[Document passage]

19.That - if I recall correctly - the only songs they repeated from the August concert were Alapaap, Kailan and Huwag Mo Nang Itanong. (Minus the three they sang in overtime [see no. 26 below], which were all in the first – and only – set in August.) Just proves how deep the Eheads musical treasure trove is.

20.The tribute to Francis M. Before launching into Superproxy, Ely exhorted the crowd, "Sumigaw tayo para kay Francis!", and 100,000 voices chanted, "Francis! Francis!" (with some raising their clenched fists). Raymund stood up with a banner that said: RockEd salutes The Man from Manila. The band also played the chorus to Kaleidoscope. (What a loss Francis M is. I can name 60 million other showbiz personalities who should have gone instead of him.)



21.Ely looking healthy and happy. He looked visibly plumper than in the August concert, and more at ease with the crowd too. In August, he uttered maybe a grand total of three or four phrases, but this time he gamely responded to the chants. At one point (I think during the lounge version of Kailan) he even said (to an apparently male fan who professed his love), “I love you, too, pare”. And to the walang-kamatayang shouts of “Group hug!”, he replied, “Kayo muna. Ang babait nyo”. At various points he'd order the crowd, “Sing!”. (No need to tell us, Ely. We've been singing along the whole time.) He also ordered, “Talon na!”, and the ground shook. (Uh, can we please not forget that this whole area was reclaimed from Manila Bay and limit all the jumping?) He threw his black jacket, guitar pick and shoes to the crowd, he rapped what was supposed to be Francis M's special participation in Superproxy – can Ely ever do any wrong?

22.The Manila Bay breeze literally giving us a breath of fresh air. There was none of this in The Fort in August. And while I'm at it, let me also mention the perfect weather in both concerts. I don't think there was any Plan B at all in case it rained. We'd all probably just have to stand there and wait for pneumonia to strike us dead as we sang along and screamed in the rain.

23.Everyone singing along to every song, just like in the August concert. It's a testament to the Eheads' magic that thousands of otherwise perfectly sensible people like us who lead otherwise predictably boring lives have willingly turned into zombies who automatically mouth the words to all their songs. I mean, I can understand why some of their songs like Minsan or With A Smile or Pare Ko ended up as big hits – everyone can relate to the universal theme of lost friendship, abiding love, romantic frustrations, and all that drama. But how to explain the vast popularity of Julie Tearjerky? (What kind of a decent girl swallows anything that's round, anyway?) How to explain Superproxy which encourages ... uh ... the availment of fleeting pleasures for a fee? How to explain a ditty about one's beloved kama and malupit na unan for gosh sakes? No other way to explain it but magic.



24.The last number in the official set list. Ang Huling El Bimbo. Complete with like a 5-minute synchronized fireworks show at the general admission area, confetti shower on stage, Ely burning down a piano filled with stickers. (Ches and Jervin and apparently everyone else think it's the piano in the Sticker Happy cover. My two cents is it could've been any piano with stickers. I can't bear to think Ely would burn the Sticker Happy piano. That's just too sad. [And of course it turns out it was the Sticker Happy piano. Sob.]) So many amazing things happening all at the same time that a poor girl with only one pair of eyes doesn't know where to look anymore. What a bombastic way to end the concert. Whew. Wow.

[Data shown]
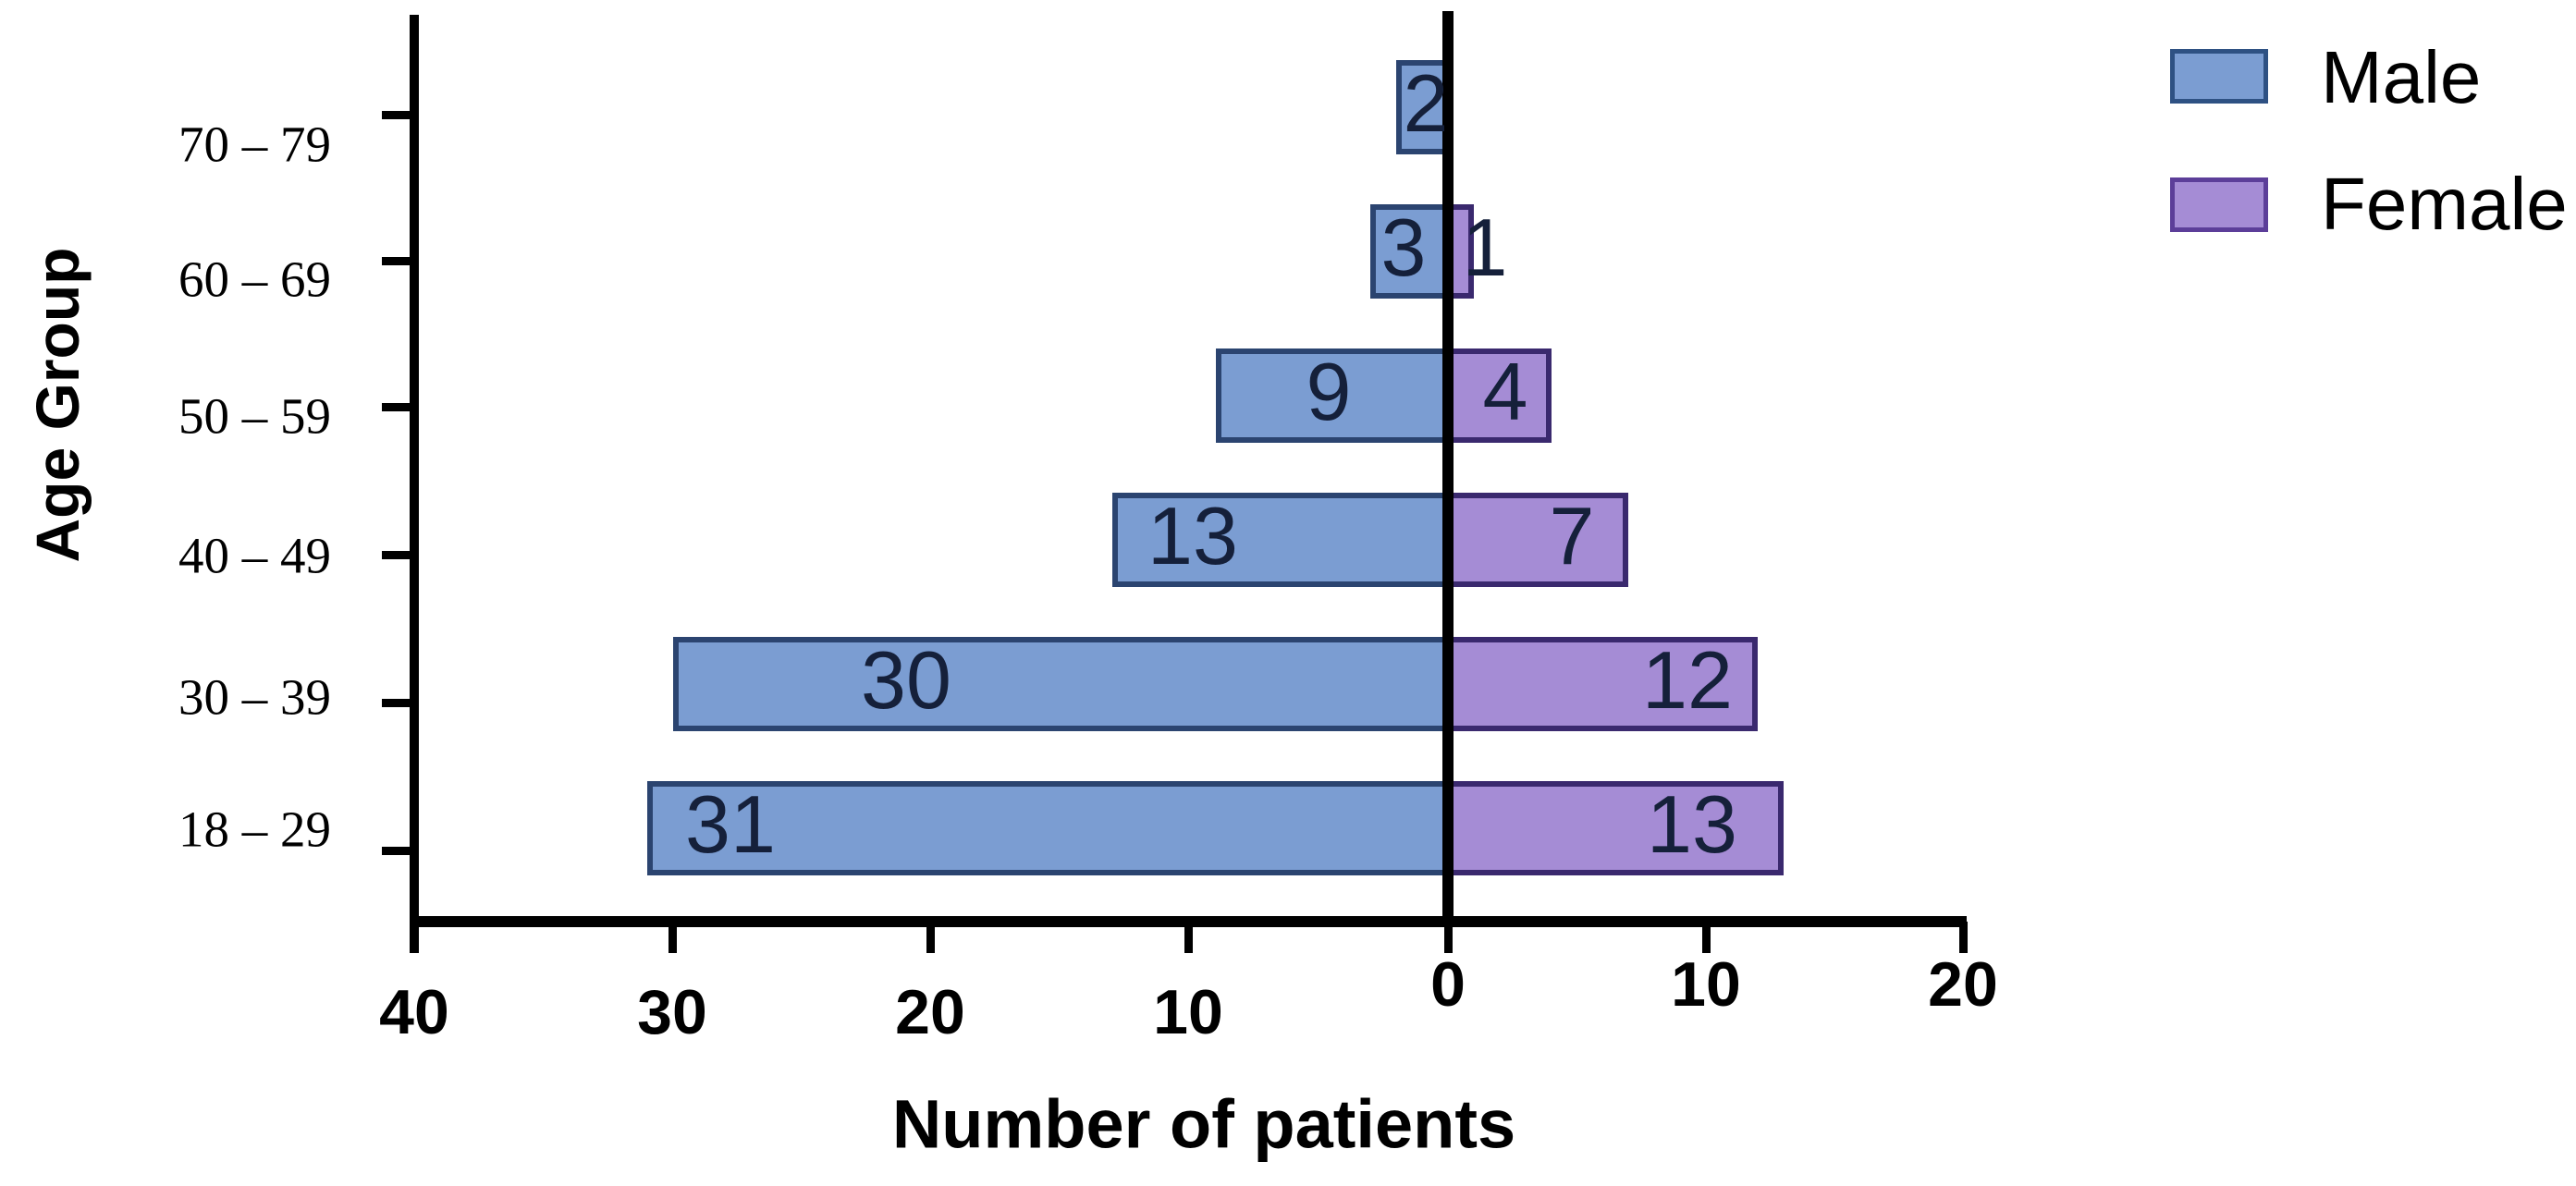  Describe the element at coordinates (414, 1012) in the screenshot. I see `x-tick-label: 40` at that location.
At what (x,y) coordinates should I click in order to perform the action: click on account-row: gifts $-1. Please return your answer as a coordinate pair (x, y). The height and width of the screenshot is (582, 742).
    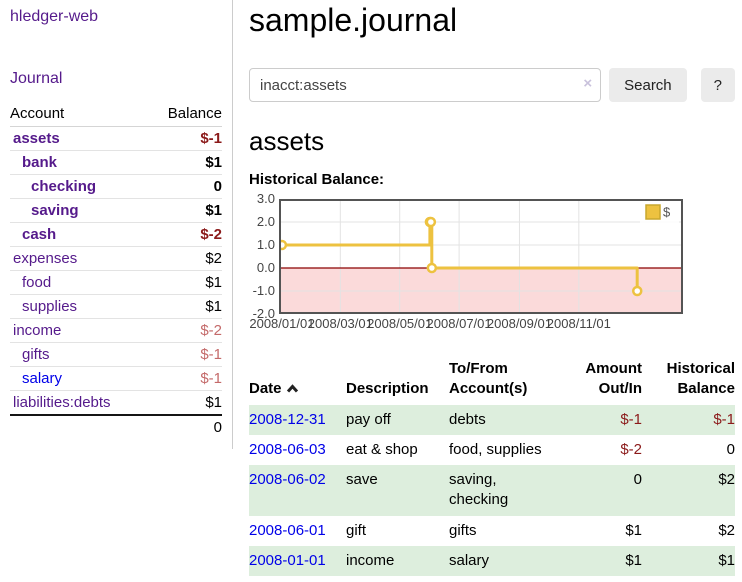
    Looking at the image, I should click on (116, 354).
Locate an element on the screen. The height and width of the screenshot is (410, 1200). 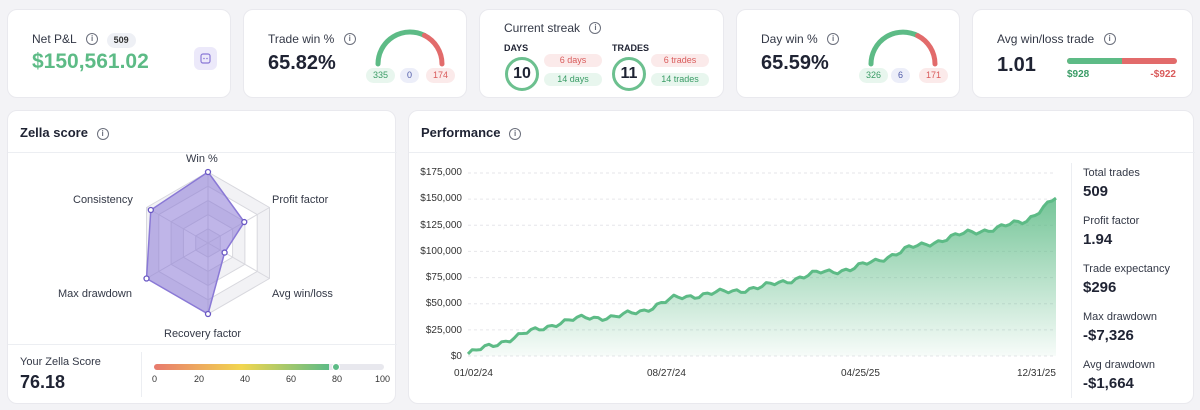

[Problems and tasks]
1) Answer each question using the concert account above, one answer per line:
(a) What did the banner Raymund held up say?
(b) Which three things did Ely throw to the crowd?
(c) Which song was the last number in the official set list?
2) Pick up the concert account after its final sentence and keep writing.

[Answer list]
1)
(a) RockEd salutes The Man from Manila.
(b) His black jacket, his guitar pick and his shoes.
(c) Ang Huling El Bimbo.

2)
25.The almost-group hug after the last number and after Ely said, “We are The Eraserheads. Thank you. Good night”, and the rest of the band joined him in front and they put their arms on each other's shoulders. (Awww. You guys break my heart and make me cry all the time ...)




26.And just when we thought it was really, finally over and were already heading for the exit, Raymund went back onstage and called on the rest of his troop to re-group and sing “three for the road” (as Ely put it). The crowd went wild. It was like one of those movies where the credits have finished rolling and then you find out there's just one more scene at the very, very end.

A lot of people had already gone out, and I know someone in the office who didn't go back inside anymore bcoz apparently it became sheer pandemonium at the entrance when they heard somebody on the mic again (Rhoel said the same thing too but at least he was able to go back). So the lucky lot of us who were still inside were able to rush forward until some guys toppled over whatever was blocking us from the VIP section and then we were at the VIP section and the Eheads were playing Ligaya and Sembreak and Toyang! Waaaah! Jon, Malen, Ches and I couldn't believe our luck and were screaming at each other's faces!



27.We saw this stall selling drinks on our way out. It bore the name – what else – Tindahan ni Aling Nena.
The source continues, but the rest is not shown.